I don't think that India lost the match deliberately. I just think that the law of average just caught up with them, and it does catch up in cricket except if you're Australia. Also, on a flat track like the one yesterday, England will just brush aside any team on every day of the week, except maybe an almost equally explosive Australian batting line-up. You can replay yesterday's match another nine times on the same or a similar pitch, England will still win at least eight times more. Their impatient batting is just tailor-made for such a track. Where England have been mightily fortunate in this tournament is that they finally have a very potent bowling attack. Containing the opposition and drying up the runs is the kind of bowling that suits this bowling attack.
Still though, the target was chaseable. People have questioned India's tactics, especially being 27/1 in the first 10 overs. I don´t think that India lost the match there. They just batted according to their capacity. Kohli and Rohit are no Roy, Maxwell, Buttler etc. So this was expected. But where India lost the game was that as soon as a batsman of theirs looked to be taking the match away, he got out: first Kohli, then Rohit and then finally Pandya´s dismissal brought down the curtains on the run-chase.
The turning point in my opinion were the two overs bowled by Adil Rashid and then Archer towards the end, off which hardly 10 runs were made I think. Suddenly from then on India left with over 90 required off eight overs. Please remind me the last time as many runs were chased down in as many overs in a world cup match - not a bilateral series match.
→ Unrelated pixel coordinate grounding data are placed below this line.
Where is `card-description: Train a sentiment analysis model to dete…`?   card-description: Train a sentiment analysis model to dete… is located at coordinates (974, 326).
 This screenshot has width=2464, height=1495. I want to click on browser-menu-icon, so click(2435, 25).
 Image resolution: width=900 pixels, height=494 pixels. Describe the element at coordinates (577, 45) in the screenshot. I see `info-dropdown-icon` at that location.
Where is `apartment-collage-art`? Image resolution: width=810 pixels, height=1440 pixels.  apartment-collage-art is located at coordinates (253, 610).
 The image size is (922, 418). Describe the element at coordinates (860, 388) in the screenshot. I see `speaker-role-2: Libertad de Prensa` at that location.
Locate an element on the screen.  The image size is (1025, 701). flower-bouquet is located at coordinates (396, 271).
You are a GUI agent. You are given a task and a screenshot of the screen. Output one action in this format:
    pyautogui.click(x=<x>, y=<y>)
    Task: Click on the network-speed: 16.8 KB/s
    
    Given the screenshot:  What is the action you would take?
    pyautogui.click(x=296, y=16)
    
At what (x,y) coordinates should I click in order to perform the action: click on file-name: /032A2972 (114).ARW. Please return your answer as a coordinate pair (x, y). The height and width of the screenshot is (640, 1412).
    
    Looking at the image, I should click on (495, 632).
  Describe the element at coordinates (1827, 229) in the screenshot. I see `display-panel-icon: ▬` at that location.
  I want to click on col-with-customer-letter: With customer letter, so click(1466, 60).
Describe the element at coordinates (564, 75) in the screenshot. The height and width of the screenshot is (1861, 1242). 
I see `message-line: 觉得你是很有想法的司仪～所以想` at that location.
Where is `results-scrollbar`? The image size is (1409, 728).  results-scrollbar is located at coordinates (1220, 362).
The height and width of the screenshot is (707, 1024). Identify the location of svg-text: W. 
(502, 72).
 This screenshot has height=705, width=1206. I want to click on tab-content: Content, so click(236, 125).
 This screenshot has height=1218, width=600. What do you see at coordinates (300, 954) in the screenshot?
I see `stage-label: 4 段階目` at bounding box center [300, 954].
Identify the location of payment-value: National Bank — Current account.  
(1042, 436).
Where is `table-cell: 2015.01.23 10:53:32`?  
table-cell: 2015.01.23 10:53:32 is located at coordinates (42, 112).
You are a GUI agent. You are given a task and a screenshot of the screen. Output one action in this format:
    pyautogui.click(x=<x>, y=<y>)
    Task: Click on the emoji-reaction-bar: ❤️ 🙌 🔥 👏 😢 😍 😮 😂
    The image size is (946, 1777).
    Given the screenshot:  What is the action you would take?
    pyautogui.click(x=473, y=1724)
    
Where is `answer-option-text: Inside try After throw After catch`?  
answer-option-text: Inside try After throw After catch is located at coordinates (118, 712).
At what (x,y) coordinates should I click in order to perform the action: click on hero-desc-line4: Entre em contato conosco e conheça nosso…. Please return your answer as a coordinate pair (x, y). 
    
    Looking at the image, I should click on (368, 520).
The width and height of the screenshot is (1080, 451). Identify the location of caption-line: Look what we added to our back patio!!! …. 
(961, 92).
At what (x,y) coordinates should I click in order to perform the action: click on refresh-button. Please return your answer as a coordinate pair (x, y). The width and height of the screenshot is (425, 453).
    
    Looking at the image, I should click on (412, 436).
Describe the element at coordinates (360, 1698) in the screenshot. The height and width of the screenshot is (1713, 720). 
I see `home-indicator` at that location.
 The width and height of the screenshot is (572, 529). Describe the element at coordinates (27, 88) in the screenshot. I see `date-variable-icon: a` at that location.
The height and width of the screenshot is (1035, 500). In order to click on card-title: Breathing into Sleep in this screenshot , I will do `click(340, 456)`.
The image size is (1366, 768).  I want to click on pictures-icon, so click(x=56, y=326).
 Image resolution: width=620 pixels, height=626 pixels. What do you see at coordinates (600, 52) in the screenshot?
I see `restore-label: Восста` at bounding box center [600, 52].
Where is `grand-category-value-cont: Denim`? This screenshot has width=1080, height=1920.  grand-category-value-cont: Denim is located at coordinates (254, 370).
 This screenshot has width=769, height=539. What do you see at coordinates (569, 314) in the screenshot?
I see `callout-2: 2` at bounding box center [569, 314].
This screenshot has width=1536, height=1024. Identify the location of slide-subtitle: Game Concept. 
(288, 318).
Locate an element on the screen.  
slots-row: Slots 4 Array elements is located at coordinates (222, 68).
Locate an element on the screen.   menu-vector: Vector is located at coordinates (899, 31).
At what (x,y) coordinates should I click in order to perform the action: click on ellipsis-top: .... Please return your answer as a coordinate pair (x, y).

What won England the game yesterday was brilliant bowling the last 10 overs, and some very smart field placements. So the bowlers bowled to their field. Dhoni and Jadhav have been on the receiving end of heavy criticism, and fully justifiably so, but what their batting did was just that it made sure that India got nowhere close to the target - nowhere. I still don´t think that the required run-rate was manageable for them. So India would still have lost, but maybe by 10 to 15 runs. They should definitely have showed more intent as you can´t go for a draw in ODI cricket, but remember that even Pandya struggled a lot once the fifth fielder went on the boundary for the last Powerplay. He got off to a flier but then his innings lost its pace from then on.
Both Dhoni and Jadhav just did what they´re capable of; Jadhav anyway and MS at this stage of his career. Absolutely no timing, no power and zero intent. But again, England bowled really well. They mixed up the pace nicely.